I’m following the guide here and it’s outdated on a number of accounts. I finally manage to get an application up and running which spins up 2 machines by default (not what the tutorial indicates). I had to upgrade out of the free plan just to get through the tutorial.

I went through and added lib cluster as instructed. I added the cookie thing to the fly.toml file and have added the lib cluster configuration exactly as indicated in the guide. My logs are chock full of lines like this:

2023-09-25T15:49:42Z app[328744d5b41478] bos [info]15:49:42.868 [warning] [libcluster:fly6pn] unable to connect to :"lfgheroes@fdaa:3:1dfd:a7b:ea:23f1:6291:2"

The cluster does not automatically form as the guide indicates.

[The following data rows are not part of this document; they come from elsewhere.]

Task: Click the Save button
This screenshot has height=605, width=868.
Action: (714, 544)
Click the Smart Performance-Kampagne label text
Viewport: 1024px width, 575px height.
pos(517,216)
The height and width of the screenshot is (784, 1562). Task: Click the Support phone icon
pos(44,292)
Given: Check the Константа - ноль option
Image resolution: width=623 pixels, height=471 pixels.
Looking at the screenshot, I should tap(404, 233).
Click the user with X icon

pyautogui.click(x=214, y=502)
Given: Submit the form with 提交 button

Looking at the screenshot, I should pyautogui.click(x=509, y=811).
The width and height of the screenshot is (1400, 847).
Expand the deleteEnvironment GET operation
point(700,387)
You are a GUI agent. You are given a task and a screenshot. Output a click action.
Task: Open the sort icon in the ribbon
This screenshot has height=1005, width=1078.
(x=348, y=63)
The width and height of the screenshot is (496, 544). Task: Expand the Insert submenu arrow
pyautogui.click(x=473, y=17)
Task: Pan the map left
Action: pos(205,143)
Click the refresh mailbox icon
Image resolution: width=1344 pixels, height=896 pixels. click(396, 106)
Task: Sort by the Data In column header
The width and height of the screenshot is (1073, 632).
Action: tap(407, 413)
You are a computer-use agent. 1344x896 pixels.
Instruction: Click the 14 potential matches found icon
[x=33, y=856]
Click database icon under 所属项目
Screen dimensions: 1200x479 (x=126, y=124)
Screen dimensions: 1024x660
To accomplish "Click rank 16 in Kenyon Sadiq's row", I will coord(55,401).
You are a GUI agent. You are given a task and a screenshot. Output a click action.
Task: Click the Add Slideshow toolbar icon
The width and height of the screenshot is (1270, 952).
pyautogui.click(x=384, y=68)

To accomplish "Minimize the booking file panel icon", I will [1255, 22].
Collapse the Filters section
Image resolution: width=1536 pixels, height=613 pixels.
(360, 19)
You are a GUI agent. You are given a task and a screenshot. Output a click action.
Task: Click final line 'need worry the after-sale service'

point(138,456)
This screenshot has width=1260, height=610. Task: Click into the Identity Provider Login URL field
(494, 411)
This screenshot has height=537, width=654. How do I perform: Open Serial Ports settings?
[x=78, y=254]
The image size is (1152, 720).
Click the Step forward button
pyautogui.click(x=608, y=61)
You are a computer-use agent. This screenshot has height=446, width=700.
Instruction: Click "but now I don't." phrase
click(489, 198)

I can remote shell into one of the nodes and manually do Node.connect(...) to the other node’s Node.self() output and that updates the Node.list on both nodes… so it looks like it’s working.

but the lib cluster debug log just continues to spam that connection failure message.

So, to recap:

  • two nodes up and running, they seem to have connectivity to each other
  • nodes do not automatically form cluster as per the tutorial, I had to do it manually with Node.connect
  • lib cluster debug spam continues to warn about a connectivity failure

They may have changed the format for node names recently:

https://community.fly.io/t/env-sh-eex-and-what-to-do-with-it/14349

That post shows…

<APP_NAME>-<IMAGE_REF>@<IP>

as the format for RELEASE_NODE, whereas the name in your log snippet follows the older <APP_NAME>@<IP> structure.

https://community.fly.io/t/elixir-phoenix-libcluster-unable-to-connect-anymore/5845

A reply by chrismccord (of Fly) in the July 2023 thread said that it was to ensure “unique[ness] across deployments”; maybe wires got crossed there?